Emotional Murray fights to save career
Heartbroken Scot may need surgery – and long lay-off – to cure chronic hip problem
An emotional Andy Murray revealed his heartbreak yesterday after another injury setback, which forced his withdrawal from this week’s Brisbane International and left him addressing the case for surgery for the first time.
Murray said he would stay in Brisbane for another few days, on the off-chance that his troublesome right hip cleared up ahead of the Australian Open, which starts a week on Monday. As he admitted yesterday: “Every time I wake up from sleeping or napping I hope that it’s better.”
But, five months and 22 days since he last played on the tour, he is now facing up to the possibility that surgery – which would almost certainly add another six-month delay to his comeback – might be the only chance of a cure.
“I would give anything to be back out there,” Murray said in a statement posted on social media. “I have to reassess my options. It [surgery] is something I may have to consider but let’s hope not.”
Each time Murray withdraws from an event, he does so reluctantly and at the last possible moment – a sign of his pain at seeing each successive opportunity slip away from him – and his chances of playing in Melbourne must now be considered so small that they are almost invisible.
He has done everything he could to avoid the knife, and he explained why yesterday: “The chances of a successful outcome are not as high as I would like,” he said. Instead, he has tried “to treat my hip conservatively”, which means lots of physio and strengthening exercises.
But he may now have no alternative than to throw the dice. If Murray wants to give himself a chance of being back out there at this year’s Wimbledon, any operation would have to come sooner rather than later. Murray has already taken numerous medical opinions on his troublesome right hip, which flared up after his lengthy French Open semi-final against Stan Wawrinka and has never settled down again.

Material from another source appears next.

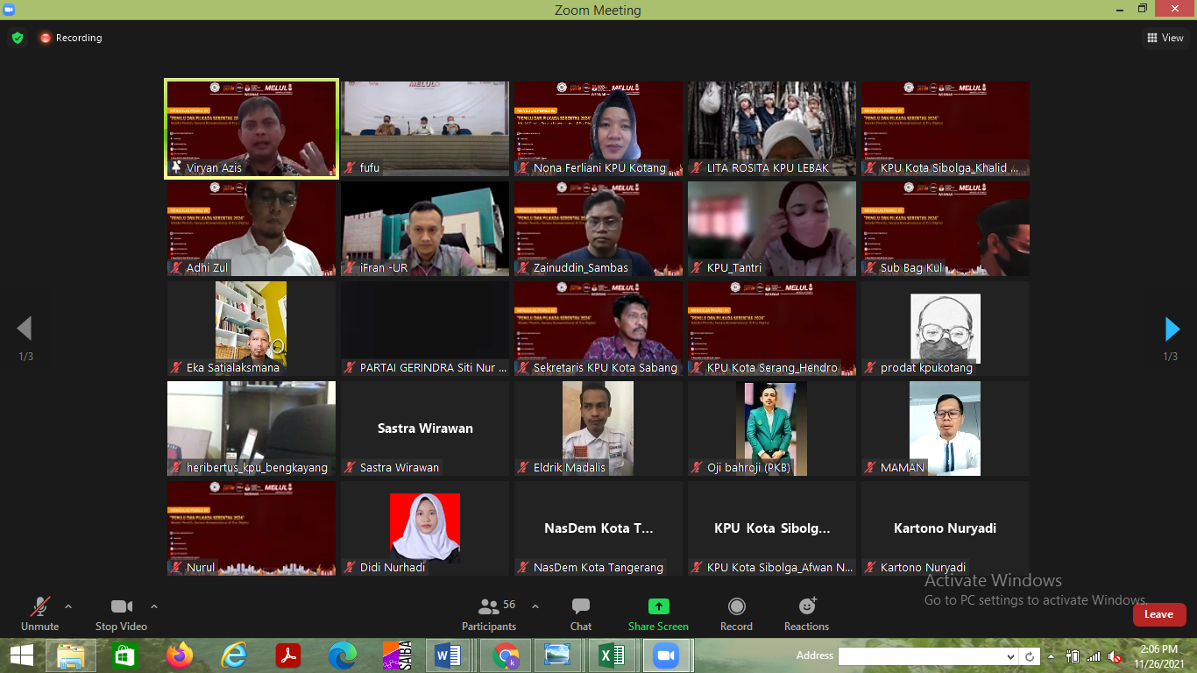Image resolution: width=1197 pixels, height=673 pixels.
Task: Unmute the microphone
Action: tap(39, 613)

Four to six months is usually listed as the lay-off period required by hip surgery. But that does not include the time it takes to build up
‘I wanted to get this off my chest. I didn’t realise until recently how much I love this sport’
your match fitness through tournament play. The rule of thumb used by most experts is that for every month you spend away from the court, it takes another month back on it to regain full conditioning.
The leading orthopaedic surgeon Marc Safran told The Daily Telegraph that, when an elite athlete is sent to him with hip trouble, surgery can usually be avoided about 50 per cent of time. But it now seems that Murray has fallen out on the wrong side of that statistic.
In all probability, he is suffering from some form of femoroacetabular impingement – better known as FAI – which means that the ball of the hip does not sit neatly in its socket. Irregularities in the hip are often caused by training intensely as a growing teenager, but they can usually be managed in the short term – something Murray was able to do until this year.
Pain and inflammation caused by FAI can be reduced by an operation to reshape the bones. But an even more intractable problem arises when there is damage to the articular cartilage that lines the inside of the hip socket. In Safran’s austere but ominous words, “this leads to less predictably positive outcomes”. We do not know whether Murray has reached this stage but the evidence of the past six months suggests he might have.
Murray illustrated yesterday’s post with a picture of himself at primary school in Dunblane, and explained: “I choose this pic as the little kid inside me just wants to play tennis and compete... I didn’t realise until these last few months just how much I love this game.”
He concluded by apologising for the length of his 400-word statement and saying that he wanted “to get this off my chest as it’s really hurting inside”.
Harrowing as it might feel, Murray’s latest announcement has not come as a great shock to the tennis world. Asked if he was surprised, by the news, the British No2 Kyle Edmund replied “Not really, no. Because no one really knows where he’s at, do they? It sucks that he’s not ready. Everyone wants him to be on court. It’s just rubbish rehabbing, like, the whole time and there’s only so long you can [do it].”
Meanwhile Roger Federer, the Australian Open’s defending champion, said that he expected at least two of his leading rivals to be absent from Melbourne later this month. As Federer put it, “Something tells me that probably two guys out of the five, six that have been injured for a while now probably won’t make it because it seems too many guys are fighting something.”